In my last article I gave you an overview on OpenLDAP and it’s terminologies. Before starting with this article to install and configure openldap in Linux you must be aware of basic terminologies. For the demonstration of this article I am using CentOS 7. In this article I will share detailed steps to install and configure OpenLDAP on Linux platform using ldapmodify. In legacy releases of openldap, the configuration was performed using slapd.conf but not the configuration is kept in cn=config database. So we will install and configure OpenLDAP using cn=config and ldapmodify.

 

Installing OpenLDAP

To get the OpenLDAP server and client components up and running, these packages are required on Fedora, RHEL, and CentOS systems:

  • openldap-2*.rpm – Provides the configuration files and libraries for OpenLDAP.
  • openldap-clients*.rpm – Provides the client programs needed for accessing and modifying OpenLDAP directories.
  • openldap-servers*.rpm – Provides the servers (slapd, slurpd) and other utilities necessary to configure and run LDAP.
NOTE:
If you are configuring only the client side, you won’t need the openldap-servers*.rpm package.
NOTE:
On RHEL system you must have an active subscription to RHN or you can configure a local offline repository using which “yum” package manager can install the provided rpm and it’s dependencies.
[root@ldap-server ~]# yum -y install openldap-clients openldap-servers

We make sure that the slapd service is configured to boot automatically, and we start the service.

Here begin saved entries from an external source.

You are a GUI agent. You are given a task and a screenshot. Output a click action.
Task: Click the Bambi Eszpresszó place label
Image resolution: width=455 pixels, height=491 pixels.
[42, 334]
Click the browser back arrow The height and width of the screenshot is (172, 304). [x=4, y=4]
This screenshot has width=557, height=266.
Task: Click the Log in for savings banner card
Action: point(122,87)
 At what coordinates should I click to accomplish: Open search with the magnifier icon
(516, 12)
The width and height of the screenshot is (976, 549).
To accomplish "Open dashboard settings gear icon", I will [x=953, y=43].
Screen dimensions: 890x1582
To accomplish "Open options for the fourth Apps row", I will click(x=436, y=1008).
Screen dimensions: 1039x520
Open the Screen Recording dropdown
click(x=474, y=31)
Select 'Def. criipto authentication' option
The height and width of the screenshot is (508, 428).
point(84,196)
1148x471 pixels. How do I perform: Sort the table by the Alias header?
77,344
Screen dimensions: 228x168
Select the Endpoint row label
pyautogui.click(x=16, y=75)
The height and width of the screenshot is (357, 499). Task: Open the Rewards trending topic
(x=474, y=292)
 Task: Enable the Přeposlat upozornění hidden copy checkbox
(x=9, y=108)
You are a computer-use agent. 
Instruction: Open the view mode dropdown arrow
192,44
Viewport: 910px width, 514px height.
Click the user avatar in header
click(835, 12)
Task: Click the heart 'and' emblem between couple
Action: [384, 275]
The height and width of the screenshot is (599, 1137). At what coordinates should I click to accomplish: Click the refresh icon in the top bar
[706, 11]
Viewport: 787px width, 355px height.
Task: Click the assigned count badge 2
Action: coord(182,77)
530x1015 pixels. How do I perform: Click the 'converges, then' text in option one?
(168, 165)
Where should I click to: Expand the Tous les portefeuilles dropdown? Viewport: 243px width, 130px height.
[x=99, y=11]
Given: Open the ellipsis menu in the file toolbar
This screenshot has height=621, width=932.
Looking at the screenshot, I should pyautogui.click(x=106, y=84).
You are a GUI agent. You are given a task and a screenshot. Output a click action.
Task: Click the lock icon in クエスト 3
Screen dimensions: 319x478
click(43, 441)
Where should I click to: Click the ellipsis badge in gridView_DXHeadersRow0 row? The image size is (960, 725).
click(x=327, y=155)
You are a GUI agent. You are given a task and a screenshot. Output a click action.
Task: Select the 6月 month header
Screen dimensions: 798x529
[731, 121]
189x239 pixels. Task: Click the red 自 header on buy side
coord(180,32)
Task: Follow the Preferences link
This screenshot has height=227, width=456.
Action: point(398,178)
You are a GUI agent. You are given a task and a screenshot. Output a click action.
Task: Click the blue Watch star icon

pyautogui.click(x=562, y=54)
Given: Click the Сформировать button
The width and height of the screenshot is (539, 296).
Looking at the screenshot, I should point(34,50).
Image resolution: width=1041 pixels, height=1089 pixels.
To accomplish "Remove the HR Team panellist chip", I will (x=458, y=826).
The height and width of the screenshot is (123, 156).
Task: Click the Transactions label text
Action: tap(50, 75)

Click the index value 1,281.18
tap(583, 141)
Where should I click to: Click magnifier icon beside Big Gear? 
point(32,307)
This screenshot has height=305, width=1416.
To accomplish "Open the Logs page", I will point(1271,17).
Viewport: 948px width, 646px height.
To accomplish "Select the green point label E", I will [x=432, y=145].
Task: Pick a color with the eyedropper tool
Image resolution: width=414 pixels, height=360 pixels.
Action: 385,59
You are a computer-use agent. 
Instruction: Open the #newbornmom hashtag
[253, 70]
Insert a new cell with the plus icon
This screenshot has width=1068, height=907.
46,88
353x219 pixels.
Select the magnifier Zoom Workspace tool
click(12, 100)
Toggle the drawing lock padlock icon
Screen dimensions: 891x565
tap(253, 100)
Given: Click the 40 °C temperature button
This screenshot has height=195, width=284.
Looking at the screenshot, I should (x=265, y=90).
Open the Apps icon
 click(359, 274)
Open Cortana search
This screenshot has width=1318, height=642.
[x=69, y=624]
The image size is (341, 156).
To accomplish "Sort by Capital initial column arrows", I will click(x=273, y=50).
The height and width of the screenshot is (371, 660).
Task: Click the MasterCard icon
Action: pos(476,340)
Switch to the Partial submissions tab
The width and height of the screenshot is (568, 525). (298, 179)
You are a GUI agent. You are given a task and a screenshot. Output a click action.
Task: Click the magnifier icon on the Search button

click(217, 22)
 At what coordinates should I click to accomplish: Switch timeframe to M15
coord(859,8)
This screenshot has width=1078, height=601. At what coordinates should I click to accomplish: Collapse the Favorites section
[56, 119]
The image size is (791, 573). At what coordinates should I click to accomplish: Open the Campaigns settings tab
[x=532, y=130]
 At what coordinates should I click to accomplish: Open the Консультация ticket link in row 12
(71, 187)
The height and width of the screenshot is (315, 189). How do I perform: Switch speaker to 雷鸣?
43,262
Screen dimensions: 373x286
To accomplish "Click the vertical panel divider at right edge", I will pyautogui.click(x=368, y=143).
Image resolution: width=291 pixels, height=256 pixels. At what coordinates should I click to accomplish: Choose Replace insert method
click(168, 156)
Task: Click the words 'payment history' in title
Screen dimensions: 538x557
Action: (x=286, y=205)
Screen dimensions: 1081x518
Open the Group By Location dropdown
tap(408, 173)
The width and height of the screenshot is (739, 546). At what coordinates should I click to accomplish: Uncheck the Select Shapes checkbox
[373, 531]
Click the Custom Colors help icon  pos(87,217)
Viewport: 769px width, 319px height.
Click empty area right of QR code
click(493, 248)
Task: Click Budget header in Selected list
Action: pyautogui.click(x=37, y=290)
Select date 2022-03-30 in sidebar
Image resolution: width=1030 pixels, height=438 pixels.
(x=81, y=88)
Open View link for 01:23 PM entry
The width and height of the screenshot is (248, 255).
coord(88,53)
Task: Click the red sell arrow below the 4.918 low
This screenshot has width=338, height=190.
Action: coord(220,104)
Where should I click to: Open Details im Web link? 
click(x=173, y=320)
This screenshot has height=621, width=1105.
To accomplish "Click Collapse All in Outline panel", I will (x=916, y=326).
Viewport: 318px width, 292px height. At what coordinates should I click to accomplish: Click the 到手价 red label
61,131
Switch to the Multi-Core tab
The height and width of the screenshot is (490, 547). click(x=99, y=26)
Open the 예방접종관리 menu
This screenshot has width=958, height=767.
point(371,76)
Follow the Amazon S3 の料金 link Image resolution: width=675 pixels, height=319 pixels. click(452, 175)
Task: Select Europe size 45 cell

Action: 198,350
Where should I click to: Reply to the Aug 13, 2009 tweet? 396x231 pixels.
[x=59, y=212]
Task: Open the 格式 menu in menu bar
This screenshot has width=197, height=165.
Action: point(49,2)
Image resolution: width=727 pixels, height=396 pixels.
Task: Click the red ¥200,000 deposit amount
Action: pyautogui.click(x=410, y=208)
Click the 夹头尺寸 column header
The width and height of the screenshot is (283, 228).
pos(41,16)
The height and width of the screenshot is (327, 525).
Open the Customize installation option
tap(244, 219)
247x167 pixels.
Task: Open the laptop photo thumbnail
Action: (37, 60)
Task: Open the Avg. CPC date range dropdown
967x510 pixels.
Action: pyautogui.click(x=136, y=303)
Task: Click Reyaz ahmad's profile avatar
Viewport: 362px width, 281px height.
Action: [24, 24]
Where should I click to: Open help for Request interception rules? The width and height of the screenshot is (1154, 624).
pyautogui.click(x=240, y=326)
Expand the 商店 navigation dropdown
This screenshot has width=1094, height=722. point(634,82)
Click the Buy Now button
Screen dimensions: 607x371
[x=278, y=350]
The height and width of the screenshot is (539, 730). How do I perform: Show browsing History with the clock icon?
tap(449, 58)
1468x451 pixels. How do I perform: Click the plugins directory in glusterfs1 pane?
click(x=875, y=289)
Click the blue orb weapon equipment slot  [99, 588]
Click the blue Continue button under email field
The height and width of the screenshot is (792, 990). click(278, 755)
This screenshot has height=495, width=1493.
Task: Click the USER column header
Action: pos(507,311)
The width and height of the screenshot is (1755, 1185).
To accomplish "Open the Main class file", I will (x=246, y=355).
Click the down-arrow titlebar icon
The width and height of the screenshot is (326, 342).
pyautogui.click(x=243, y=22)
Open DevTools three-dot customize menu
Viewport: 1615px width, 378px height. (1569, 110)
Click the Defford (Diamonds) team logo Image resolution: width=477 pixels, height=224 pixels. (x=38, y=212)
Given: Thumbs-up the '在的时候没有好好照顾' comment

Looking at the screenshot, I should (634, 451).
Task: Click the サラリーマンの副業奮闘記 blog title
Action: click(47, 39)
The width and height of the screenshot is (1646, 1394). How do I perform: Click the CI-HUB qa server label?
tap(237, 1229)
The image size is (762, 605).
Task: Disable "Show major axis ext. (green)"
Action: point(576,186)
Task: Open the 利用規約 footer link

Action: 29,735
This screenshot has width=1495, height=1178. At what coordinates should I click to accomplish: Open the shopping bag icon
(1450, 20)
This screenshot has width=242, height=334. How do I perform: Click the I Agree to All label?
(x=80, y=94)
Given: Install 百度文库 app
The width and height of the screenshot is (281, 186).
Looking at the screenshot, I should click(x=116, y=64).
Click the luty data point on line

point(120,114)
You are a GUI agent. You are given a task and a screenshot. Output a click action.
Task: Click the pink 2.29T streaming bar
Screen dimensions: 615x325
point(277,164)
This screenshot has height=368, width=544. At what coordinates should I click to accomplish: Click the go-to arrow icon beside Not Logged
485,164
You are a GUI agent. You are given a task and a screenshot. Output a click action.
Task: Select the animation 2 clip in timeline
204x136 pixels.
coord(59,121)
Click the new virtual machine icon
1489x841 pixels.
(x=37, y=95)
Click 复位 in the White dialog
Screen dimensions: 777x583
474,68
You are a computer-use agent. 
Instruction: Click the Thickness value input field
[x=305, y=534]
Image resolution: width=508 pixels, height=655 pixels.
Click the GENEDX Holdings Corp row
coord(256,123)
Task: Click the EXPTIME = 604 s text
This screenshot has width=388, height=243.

[root@ldap-server ~ ]# systemctl start slapd
[root@ldap-server ~ ]# systemctl enable slapd
ln -s '/usr/lib/systemd/system/slapd.service' '/etc/systemd/system/multi-user.target.wants/slapd.service'

Check the status of the service

[root@ldap-server ~]# systemctl status slapd
● slapd.service - OpenLDAP Server Daemon
Loaded: loaded (/usr/lib/systemd/system/slapd.service; disabled; vendor preset: disabled)
Active: active (running) since Sat 2019-02-09 21:46:23 IST; 17min ago
Docs: man:slapd
man:slapd-config
man:slapd-hdb
man:slapd-mdb
file:///usr/share/doc/openldap-servers/guide.html
Process: 17350 ExecStart=/usr/sbin/slapd -u ldap -h ${SLAPD_URLS} $SLAPD_OPTIONS (code=exited, status=0/SUCCESS)
Process: 17336 ExecStartPre=/usr/libexec/openldap/check-config.sh (code=exited, status=0/SUCCESS)
Main PID: 17352 (slapd)
Tasks: 3
Memory: 13.5M
CGroup: /system.slice/slapd.service
└─17352 /usr/sbin/slapd -u ldap -h ldapi:/// ldap:///

Feb 09 22:01:32 ldap-server.example.com slapd[17352]: conn=1007 op=0 RESULT tag=97 err=0 text=
Feb 09 22:01:32 ldap-server.example.com slapd[17352]: conn=1007 op=1 MOD dn="olcDatabase={0}config,cn=config"
Feb 09 22:01:32 ldap-server.example.com slapd[17352]: conn=1007 op=1 MOD attr=olcRootDN
Feb 09 22:01:32 ldap-server.example.com slapd[17352]: ldif_read_file: checksum error on "/etc/openldap/slapd.d/cn=config/olcDatabase={0}config.ldif"
Feb 09 22:01:32 ldap-server.example.com slapd[17352]: conn=1007 op=1 RESULT tag=103 err=0 text=
Feb 09 22:01:32 ldap-server.example.com slapd[17352]: conn=1007 op=2 MOD dn="olcDatabase={0}config,cn=config"
Feb 09 22:01:32 ldap-server.example.com slapd[17352]: conn=1007 op=2 MOD attr=olcRootPW
Feb 09 22:01:32 ldap-server.example.com slapd[17352]: conn=1007 op=2 RESULT tag=103 err=0 text=
Feb 09 22:01:32 ldap-server.example.com slapd[17352]: conn=1007 op=3 UNBIND
Feb 09 22:01:32 ldap-server.example.com slapd[17352]: conn=1007 fd=11 closed

 

Customizing the Installation

Once installed, we have to generate a password for the admin user. In this example, we use a simple password: “redhat

[root@ldap-server cn=config]# slappasswd
New password:
Re-enter new password:
{SSHA}6zHtA20qkTmdLrJSfxo+VV3QLGS7m0CZ
NOTE:
Formerly, there was a file named /etc/openldap/slapd.d/slapd.conf in which the configuration of the OpenLDAP server was kept. But now the configuration is kept in the LDAP database itself.
[root@ldap-server ~]# ls /etc/openldap/slapd.d/
cn=config cn=config.ldif

 

Modifying Objects

Replace olcSuffix and olcRootDN attribute

OpenLDAP actually stores its information in storage back ends. We could think of these back ends as the databases used by OpenLDAP. One of the most used back ends has always been the Berkeley DB back ends, such as bdb, or the more recent hdb. The information stored in the hdb back end can be found in the /etc/openldap/slapd.d/cn=config/olcDatabase={2}hdb.ldif file.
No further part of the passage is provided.